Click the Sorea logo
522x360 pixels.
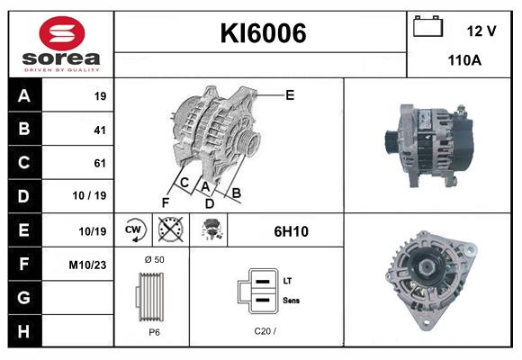[59, 44]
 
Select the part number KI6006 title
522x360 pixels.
[263, 34]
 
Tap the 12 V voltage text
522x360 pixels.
[482, 31]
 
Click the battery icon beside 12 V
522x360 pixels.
[428, 27]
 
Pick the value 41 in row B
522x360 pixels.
[99, 130]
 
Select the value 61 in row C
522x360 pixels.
[99, 163]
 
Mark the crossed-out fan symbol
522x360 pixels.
[169, 230]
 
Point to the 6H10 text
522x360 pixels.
[292, 231]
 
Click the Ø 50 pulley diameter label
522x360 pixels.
[154, 259]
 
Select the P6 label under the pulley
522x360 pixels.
[154, 331]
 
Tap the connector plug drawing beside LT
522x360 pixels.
[259, 292]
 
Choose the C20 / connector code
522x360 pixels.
[263, 331]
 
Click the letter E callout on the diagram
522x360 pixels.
[290, 94]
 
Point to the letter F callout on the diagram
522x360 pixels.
[166, 201]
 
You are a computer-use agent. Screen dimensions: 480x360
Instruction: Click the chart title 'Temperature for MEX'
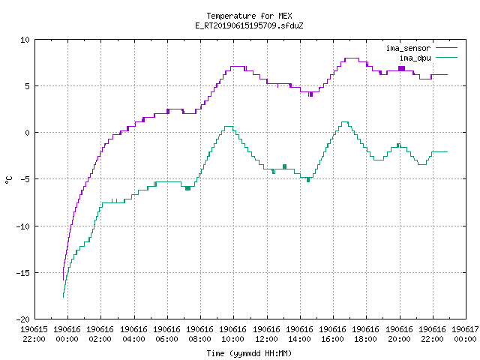249,16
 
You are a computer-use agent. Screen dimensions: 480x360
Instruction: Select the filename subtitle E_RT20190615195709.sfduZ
249,26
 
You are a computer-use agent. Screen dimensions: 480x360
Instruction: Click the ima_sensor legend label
408,48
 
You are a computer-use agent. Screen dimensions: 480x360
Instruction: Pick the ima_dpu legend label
415,58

=====

Copy every line above word for word, leaving the pictures out of your copy.

Click the Sorea logo
522x360 pixels.
[59, 44]
 
Select the part number KI6006 title
522x360 pixels.
[263, 34]
 
Tap the 12 V voltage text
522x360 pixels.
[482, 31]
 
Click the battery icon beside 12 V
522x360 pixels.
[428, 27]
 
Pick the value 41 in row B
522x360 pixels.
[99, 130]
 
Select the value 61 in row C
522x360 pixels.
[99, 163]
 
Mark the crossed-out fan symbol
522x360 pixels.
[169, 230]
 
Point to the 6H10 text
522x360 pixels.
[292, 231]
 
Click the Ø 50 pulley diameter label
522x360 pixels.
[154, 259]
 
Select the P6 label under the pulley
522x360 pixels.
[154, 331]
 
Tap the connector plug drawing beside LT
522x360 pixels.
[259, 292]
 
Choose the C20 / connector code
522x360 pixels.
[263, 331]
 
Click the letter E callout on the diagram
522x360 pixels.
[290, 94]
 
Point to the letter F callout on the diagram
522x360 pixels.
[166, 201]
 
You are a computer-use agent. Screen dimensions: 480x360
Instruction: Click the chart title 'Temperature for MEX'
249,16
 
You are a computer-use agent. Screen dimensions: 480x360
Instruction: Select the filename subtitle E_RT20190615195709.sfduZ
249,26
 
You are a computer-use agent. Screen dimensions: 480x360
Instruction: Click the ima_sensor legend label
408,48
 
You are a computer-use agent. Screen dimensions: 480x360
Instruction: Pick the ima_dpu legend label
415,58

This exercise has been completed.